── DATA SECTION

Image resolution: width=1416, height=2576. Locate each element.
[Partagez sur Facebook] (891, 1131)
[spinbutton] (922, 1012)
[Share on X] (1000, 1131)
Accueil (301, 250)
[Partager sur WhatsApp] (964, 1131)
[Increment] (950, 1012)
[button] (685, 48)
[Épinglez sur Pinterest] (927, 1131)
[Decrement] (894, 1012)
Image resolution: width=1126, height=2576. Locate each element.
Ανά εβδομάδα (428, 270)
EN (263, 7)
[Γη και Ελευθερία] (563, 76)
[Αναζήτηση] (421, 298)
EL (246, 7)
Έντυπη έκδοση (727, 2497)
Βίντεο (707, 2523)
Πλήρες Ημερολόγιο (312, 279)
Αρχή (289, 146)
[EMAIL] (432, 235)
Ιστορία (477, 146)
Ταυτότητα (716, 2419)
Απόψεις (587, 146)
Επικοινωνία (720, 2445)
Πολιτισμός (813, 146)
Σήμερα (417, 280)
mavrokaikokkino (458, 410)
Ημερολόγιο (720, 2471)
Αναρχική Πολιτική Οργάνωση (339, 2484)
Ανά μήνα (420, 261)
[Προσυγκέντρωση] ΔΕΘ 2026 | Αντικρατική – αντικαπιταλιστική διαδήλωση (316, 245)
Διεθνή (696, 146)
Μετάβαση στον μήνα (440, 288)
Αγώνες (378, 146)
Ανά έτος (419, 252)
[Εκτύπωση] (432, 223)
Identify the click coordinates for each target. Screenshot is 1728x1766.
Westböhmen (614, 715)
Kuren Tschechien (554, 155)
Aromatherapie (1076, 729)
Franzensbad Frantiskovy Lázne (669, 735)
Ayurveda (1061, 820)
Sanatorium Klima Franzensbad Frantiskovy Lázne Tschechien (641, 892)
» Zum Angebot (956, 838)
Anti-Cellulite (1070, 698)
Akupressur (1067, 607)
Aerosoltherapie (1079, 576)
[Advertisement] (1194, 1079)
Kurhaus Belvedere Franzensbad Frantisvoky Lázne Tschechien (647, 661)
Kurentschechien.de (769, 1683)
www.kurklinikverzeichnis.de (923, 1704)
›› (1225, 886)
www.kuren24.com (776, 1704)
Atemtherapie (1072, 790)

────

**ASSIGNMENT**
Look above for the line with "Επικοινωνία (720, 2445)"; retype exactly that line, every line after it up to the line with "Franzensbad Frantiskovy Lázne (669, 735)", and that line too, nothing else.

**WRITTEN ANSWER**
Επικοινωνία (720, 2445)
Πολιτισμός (813, 146)
Σήμερα (417, 280)
mavrokaikokkino (458, 410)
Ημερολόγιο (720, 2471)
Αναρχική Πολιτική Οργάνωση (339, 2484)
Ανά μήνα (420, 261)
[Προσυγκέντρωση] ΔΕΘ 2026 | Αντικρατική – αντικαπιταλιστική διαδήλωση (316, 245)
Διεθνή (696, 146)
Μετάβαση στον μήνα (440, 288)
Αγώνες (378, 146)
Ανά έτος (419, 252)
[Εκτύπωση] (432, 223)
Identify the click coordinates for each target. Screenshot is 1728x1766.
Westböhmen (614, 715)
Kuren Tschechien (554, 155)
Aromatherapie (1076, 729)
Franzensbad Frantiskovy Lázne (669, 735)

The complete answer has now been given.